Cancer painfully ends more than 500,000 lives in the United States each year, according to the Centers for Disease Control and Prevention. The scientific crusade against cancer recently achieved a victory under the leadership of University of Missouri Curators' Professor M. Frederick Hawthorne. Hawthorne's team has developed a new form of radiation therapy that successfully put cancer into remission in mice. This innovative treatment produced none of the harmful side-effects of conventional chemo and radiation cancer therapies. Clinical trials in humans could begin soon after Hawthorne secures funding.

"Since the 1930s, scientists have sought success with a cancer treatment known as boron neutron capture therapy (BNCT)," said Hawthorne, a recent winner of the National Medal of Science awarded by President Obama in the White House. "Our team at MU's International Institute of Nano and Molecular Medicine finally found the way to make BNCT work by taking advantage of a cancer cell's biology with nanochemistry."

Cancer cells grow faster than normal cells and in the process absorb more materials than normal cells. Hawthorne's team took advantage of that fact by getting cancer cells to take in and store a boron chemical designed by Hawthorne. When those boron-infused cancer cells were exposed to neutrons, a subatomic particle, the boron atom shattered and selectively tore apart the cancer cells, sparing neighboring healthy cells.

The physical properties of boron made Hawthorne's technique possible. A particular form of boron will split when it captures a neutron and release lithium, helium and energy. Like pool balls careening around a billiards table, the helium and lithium atoms penetrate the cancer cell and destroy it from the inside without harming the surrounding tissues.

"A wide variety of cancers can be attacked with our BNCT technique," Hawthorne said. "The technique worked excellently in mice. We are ready to move on to trials in larger animals, then people. However, before we can start treating humans, we will need to build suitable equipment and facilities. When it is built, MU will have the first radiation therapy of this kind in the world."

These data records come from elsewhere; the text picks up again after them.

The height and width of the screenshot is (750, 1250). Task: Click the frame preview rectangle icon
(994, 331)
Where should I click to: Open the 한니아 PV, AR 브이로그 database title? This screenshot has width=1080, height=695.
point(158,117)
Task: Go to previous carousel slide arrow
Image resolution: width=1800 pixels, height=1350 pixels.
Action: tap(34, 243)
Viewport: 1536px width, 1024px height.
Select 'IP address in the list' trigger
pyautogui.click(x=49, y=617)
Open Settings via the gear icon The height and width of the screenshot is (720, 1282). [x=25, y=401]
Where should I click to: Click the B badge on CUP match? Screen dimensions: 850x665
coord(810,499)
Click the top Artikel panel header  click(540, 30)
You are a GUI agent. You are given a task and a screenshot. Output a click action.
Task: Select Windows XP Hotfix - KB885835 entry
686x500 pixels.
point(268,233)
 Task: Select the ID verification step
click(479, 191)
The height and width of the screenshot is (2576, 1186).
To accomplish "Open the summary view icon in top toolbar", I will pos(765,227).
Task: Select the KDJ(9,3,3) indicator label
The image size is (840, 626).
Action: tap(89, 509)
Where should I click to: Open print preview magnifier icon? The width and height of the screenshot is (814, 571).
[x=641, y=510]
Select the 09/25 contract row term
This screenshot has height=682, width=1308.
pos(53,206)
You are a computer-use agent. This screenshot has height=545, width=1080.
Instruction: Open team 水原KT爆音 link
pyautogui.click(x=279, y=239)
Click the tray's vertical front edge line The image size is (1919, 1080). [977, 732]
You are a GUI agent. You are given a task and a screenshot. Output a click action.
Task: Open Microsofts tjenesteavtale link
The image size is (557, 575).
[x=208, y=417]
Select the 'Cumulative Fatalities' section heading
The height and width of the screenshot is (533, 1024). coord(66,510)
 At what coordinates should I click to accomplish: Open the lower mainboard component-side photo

Hawthorne believes that his discovery was possible only at the University of Missouri because MU has three features that separate it from other universities in the nation, the reason Hawthorne came to MU from the University of California, Los Angeles in 2006.

"First, it is an example of a small number of universities in the United States with a large number of science and engineering disciplines on the same campus," said Hawthorne. "Second, the largest university research nuclear reactor is located at MU. Finally, it has strong, collegial biomedicine departments. This combination is unique."

The Proceedings of the National Academy of Sciences (PNAS) recently published the study, entitled "Boron neutron capture therapy demonstrated in mice bearing EMT 6 tumors following selective delivery of boron by rationally designed liposomes."